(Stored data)
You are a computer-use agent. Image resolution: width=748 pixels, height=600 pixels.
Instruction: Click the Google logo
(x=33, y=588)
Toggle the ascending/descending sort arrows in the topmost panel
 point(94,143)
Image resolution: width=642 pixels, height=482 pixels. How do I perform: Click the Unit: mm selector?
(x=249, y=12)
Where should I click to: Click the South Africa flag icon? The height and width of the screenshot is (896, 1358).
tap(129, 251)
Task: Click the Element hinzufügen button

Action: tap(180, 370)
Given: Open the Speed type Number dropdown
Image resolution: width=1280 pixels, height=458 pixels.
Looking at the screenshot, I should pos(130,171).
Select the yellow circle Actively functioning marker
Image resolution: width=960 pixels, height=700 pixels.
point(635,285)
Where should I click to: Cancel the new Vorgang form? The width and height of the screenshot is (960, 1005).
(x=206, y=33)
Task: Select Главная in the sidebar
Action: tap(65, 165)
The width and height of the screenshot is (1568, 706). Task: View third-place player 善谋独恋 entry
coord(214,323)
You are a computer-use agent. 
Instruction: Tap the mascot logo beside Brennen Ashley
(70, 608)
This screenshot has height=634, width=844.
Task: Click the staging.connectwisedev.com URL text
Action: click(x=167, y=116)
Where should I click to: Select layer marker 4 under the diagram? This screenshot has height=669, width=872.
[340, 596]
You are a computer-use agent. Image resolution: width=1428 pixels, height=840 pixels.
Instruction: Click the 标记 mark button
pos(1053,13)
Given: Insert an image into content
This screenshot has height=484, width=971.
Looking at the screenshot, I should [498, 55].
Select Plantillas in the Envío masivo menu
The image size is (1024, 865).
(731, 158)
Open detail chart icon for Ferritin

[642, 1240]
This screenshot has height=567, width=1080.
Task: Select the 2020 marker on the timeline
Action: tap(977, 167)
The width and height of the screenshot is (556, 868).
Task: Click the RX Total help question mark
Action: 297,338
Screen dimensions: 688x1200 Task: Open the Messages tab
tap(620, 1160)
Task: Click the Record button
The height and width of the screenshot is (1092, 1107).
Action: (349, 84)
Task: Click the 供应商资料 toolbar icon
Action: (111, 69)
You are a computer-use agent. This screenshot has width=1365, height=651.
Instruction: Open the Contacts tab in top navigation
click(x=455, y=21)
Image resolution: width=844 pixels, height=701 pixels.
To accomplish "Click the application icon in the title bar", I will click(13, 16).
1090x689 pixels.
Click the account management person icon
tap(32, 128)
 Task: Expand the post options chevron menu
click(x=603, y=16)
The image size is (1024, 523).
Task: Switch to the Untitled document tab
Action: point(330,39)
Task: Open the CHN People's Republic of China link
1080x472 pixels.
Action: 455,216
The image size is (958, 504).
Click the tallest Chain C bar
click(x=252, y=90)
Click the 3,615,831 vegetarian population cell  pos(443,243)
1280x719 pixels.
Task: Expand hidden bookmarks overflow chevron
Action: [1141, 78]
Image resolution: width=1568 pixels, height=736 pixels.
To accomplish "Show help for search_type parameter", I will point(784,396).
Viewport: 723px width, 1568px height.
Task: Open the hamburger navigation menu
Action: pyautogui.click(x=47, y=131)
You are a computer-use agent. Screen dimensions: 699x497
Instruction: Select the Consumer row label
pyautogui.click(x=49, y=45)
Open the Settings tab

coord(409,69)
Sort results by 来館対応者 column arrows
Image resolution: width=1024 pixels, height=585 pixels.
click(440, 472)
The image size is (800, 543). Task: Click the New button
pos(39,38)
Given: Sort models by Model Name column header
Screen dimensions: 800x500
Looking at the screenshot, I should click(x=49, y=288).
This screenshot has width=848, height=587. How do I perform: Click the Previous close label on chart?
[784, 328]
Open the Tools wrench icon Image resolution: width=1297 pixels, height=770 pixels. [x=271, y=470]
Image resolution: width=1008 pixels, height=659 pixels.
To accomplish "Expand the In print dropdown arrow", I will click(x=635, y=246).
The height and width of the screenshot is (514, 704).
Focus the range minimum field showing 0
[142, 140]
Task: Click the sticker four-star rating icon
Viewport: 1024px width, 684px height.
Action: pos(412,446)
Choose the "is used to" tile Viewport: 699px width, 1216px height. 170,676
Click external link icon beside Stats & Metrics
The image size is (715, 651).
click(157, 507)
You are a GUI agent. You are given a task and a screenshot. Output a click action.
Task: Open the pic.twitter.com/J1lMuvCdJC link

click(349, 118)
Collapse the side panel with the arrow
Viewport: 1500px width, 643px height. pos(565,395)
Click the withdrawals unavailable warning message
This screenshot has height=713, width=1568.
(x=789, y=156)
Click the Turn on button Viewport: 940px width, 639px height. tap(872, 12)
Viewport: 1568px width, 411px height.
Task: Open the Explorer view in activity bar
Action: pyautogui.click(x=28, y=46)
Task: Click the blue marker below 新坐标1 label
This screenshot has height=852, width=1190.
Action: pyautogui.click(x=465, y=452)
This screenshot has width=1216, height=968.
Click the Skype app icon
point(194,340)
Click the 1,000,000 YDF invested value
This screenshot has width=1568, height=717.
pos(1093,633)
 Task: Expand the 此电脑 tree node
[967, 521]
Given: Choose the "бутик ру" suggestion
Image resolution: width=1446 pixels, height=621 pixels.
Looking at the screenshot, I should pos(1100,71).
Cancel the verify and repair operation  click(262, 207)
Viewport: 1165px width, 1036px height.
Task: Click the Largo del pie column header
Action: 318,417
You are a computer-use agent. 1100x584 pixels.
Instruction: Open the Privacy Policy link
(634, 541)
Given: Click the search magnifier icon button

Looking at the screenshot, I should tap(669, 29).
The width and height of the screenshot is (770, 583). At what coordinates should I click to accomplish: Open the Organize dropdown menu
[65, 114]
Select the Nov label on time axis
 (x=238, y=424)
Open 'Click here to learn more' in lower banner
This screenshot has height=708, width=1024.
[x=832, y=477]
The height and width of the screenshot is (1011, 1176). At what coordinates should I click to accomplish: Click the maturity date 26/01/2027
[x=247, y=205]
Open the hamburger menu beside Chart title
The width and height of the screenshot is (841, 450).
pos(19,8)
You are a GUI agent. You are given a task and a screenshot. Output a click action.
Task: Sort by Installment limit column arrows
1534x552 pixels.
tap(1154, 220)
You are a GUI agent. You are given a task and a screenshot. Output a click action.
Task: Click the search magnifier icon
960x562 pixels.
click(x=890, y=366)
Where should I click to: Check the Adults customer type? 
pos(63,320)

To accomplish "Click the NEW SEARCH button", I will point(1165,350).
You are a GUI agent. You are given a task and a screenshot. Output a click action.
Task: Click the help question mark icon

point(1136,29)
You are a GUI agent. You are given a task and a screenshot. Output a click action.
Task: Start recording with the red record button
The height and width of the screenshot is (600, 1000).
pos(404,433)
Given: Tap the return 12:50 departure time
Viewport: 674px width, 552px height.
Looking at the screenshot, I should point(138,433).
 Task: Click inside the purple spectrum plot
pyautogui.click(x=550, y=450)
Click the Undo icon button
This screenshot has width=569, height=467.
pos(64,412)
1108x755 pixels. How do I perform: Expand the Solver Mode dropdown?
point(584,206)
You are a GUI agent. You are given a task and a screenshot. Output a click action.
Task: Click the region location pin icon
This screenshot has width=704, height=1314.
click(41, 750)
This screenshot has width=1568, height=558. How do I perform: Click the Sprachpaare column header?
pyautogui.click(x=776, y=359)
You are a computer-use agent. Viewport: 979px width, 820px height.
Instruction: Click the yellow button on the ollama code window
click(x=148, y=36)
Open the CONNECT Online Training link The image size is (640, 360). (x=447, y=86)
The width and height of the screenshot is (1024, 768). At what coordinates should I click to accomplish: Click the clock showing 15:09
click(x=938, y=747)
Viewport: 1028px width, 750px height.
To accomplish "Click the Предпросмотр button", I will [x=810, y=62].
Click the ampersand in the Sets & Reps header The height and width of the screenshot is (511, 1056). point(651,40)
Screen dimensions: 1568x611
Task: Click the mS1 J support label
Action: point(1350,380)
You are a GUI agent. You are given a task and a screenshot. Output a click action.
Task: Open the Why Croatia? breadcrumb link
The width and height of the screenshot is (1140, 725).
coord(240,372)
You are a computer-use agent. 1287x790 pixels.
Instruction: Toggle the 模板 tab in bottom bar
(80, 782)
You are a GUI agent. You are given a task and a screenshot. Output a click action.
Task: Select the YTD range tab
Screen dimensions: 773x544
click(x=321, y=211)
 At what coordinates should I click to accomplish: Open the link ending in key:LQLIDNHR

About this exercise - Using the records above, copy word for word the line with "960x562 pixels.", the line with "Task: Select the YTD range tab", and every line between them.

Output -
960x562 pixels.
click(x=890, y=366)
Where should I click to: Check the Adults customer type? 
pos(63,320)

To accomplish "Click the NEW SEARCH button", I will point(1165,350).
You are a GUI agent. You are given a task and a screenshot. Output a click action.
Task: Click the help question mark icon

point(1136,29)
You are a GUI agent. You are given a task and a screenshot. Output a click action.
Task: Start recording with the red record button
The height and width of the screenshot is (600, 1000).
pos(404,433)
Given: Tap the return 12:50 departure time
Viewport: 674px width, 552px height.
Looking at the screenshot, I should point(138,433).
 Task: Click inside the purple spectrum plot
pyautogui.click(x=550, y=450)
Click the Undo icon button
This screenshot has width=569, height=467.
pos(64,412)
1108x755 pixels. How do I perform: Expand the Solver Mode dropdown?
point(584,206)
You are a GUI agent. You are given a task and a screenshot. Output a click action.
Task: Click the region location pin icon
This screenshot has width=704, height=1314.
click(41, 750)
This screenshot has width=1568, height=558. How do I perform: Click the Sprachpaare column header?
pyautogui.click(x=776, y=359)
You are a computer-use agent. Viewport: 979px width, 820px height.
Instruction: Click the yellow button on the ollama code window
click(x=148, y=36)
Open the CONNECT Online Training link The image size is (640, 360). (x=447, y=86)
The width and height of the screenshot is (1024, 768). At what coordinates should I click to accomplish: Click the clock showing 15:09
click(x=938, y=747)
Viewport: 1028px width, 750px height.
To accomplish "Click the Предпросмотр button", I will [x=810, y=62].
Click the ampersand in the Sets & Reps header The height and width of the screenshot is (511, 1056). point(651,40)
Screen dimensions: 1568x611
Task: Click the mS1 J support label
Action: point(1350,380)
You are a GUI agent. You are given a task and a screenshot. Output a click action.
Task: Open the Why Croatia? breadcrumb link
The width and height of the screenshot is (1140, 725).
coord(240,372)
You are a computer-use agent. 1287x790 pixels.
Instruction: Toggle the 模板 tab in bottom bar
(80, 782)
You are a GUI agent. You are given a task and a screenshot. Output a click action.
Task: Select the YTD range tab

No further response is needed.